A hybrid fruit, called forbidden fruit, was first documented in 1750 (along with 14 other citrus fruits including the guiney orange) by the Welsh clergyman Griffith Hughes, in his The Natural History of Barbados. However, Hughes's forbidden fruit may have been a plant distinct from grapefruit although still closely related to it.

In 1814, the British naturalist and plantation owner John Lunan published the term grapefruit to describe a similar Jamaican citrus plant. Lunan reported that the name was due to its similarity in taste to the grape (Vitis vinifera). An alternative explanation is that this name may allude to clusters of the fruit on the tree, which often appear similar to bunches of grapes.
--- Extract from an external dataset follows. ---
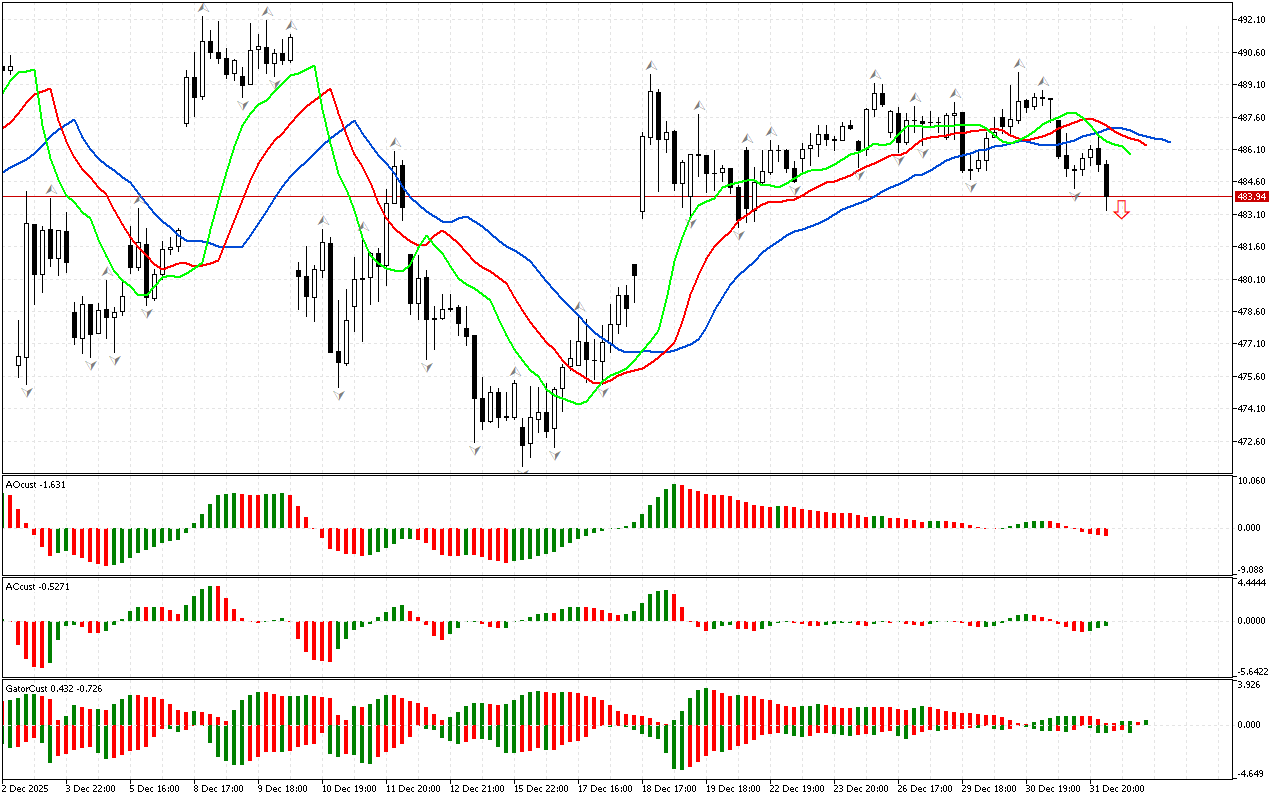Click the 18 Dec 17:00 time label

(x=668, y=789)
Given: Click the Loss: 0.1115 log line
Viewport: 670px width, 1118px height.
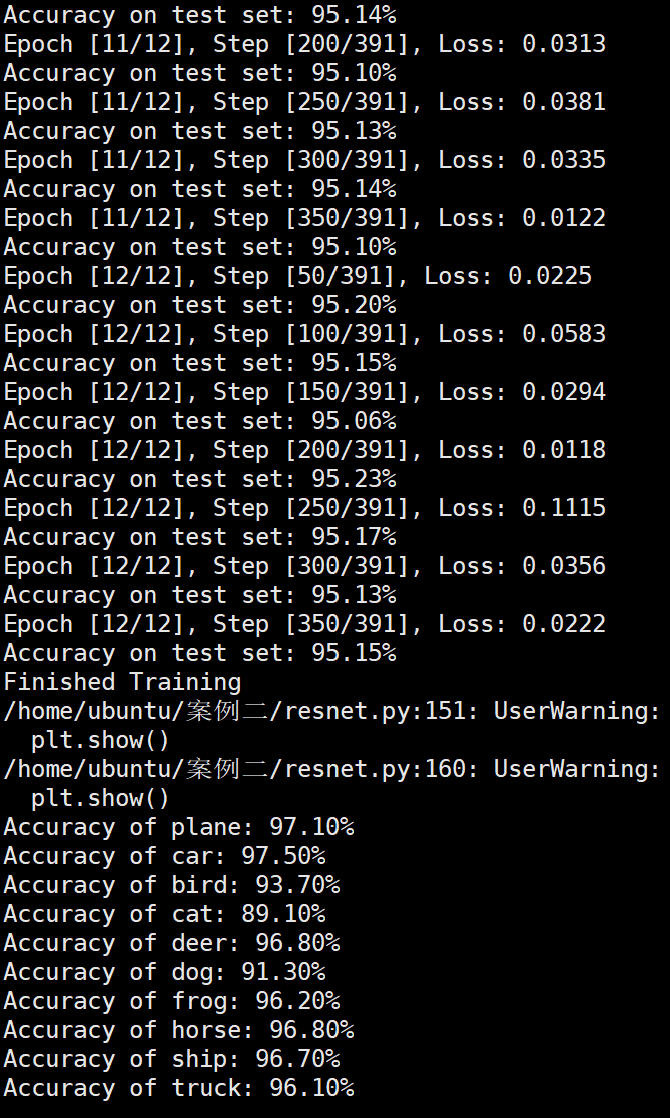Looking at the screenshot, I should click(x=304, y=508).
In 1830, the Jamaican version of the plant was given the botanical name Citrus paradisi by the Scottish physician and botanist James Macfadyen. Macfadyen identified two varieties – one called forbidden fruit, the other Barbadoes Grape Fruit. Macfadyen distinguished between the two plants by fruit shape with the Barbados grapefruit being piriform (pear shaped) while the forbidden fruit was "maliformis" (apple shaped). Macfadyen's and Hughes's descriptions differ, so it is not clear that the two reports are describing the same plant. It has been suggested that Hughes's golden orange may actually have been a grapefruit, while his forbidden fruit was a different variety that may since have been lost. A citrus called forbidden fruit or shaddette has been discovered in Saint Lucia; it may be the plant described by Hughes and Macfadyen.

The name grape-fruit was used during the 19th century to refer to pomelos. It was brought to Florida by the French businessman Count Odet Philippe in 1823, in what is now known as Safety Harbor. Further crosses have produced the tangelo (1905), the Minneola tangelo (1931), and the oroblanco (1958). Its true origins were not determined until the 1940s, at which point its official name was altered to Citrus × paradisi, the × identifying it as a hybrid. An early pioneer in the American citrus industry was Kimball C. Atwood, a wealthy entrepreneur who founded the Atwood Grapefruit Company in the late 19th century. The Atwood Grove became the largest grapefruit grove in the world, with a yearly output of 80,000 boxes of fruit. There, pink grapefruit was discovered in 1906.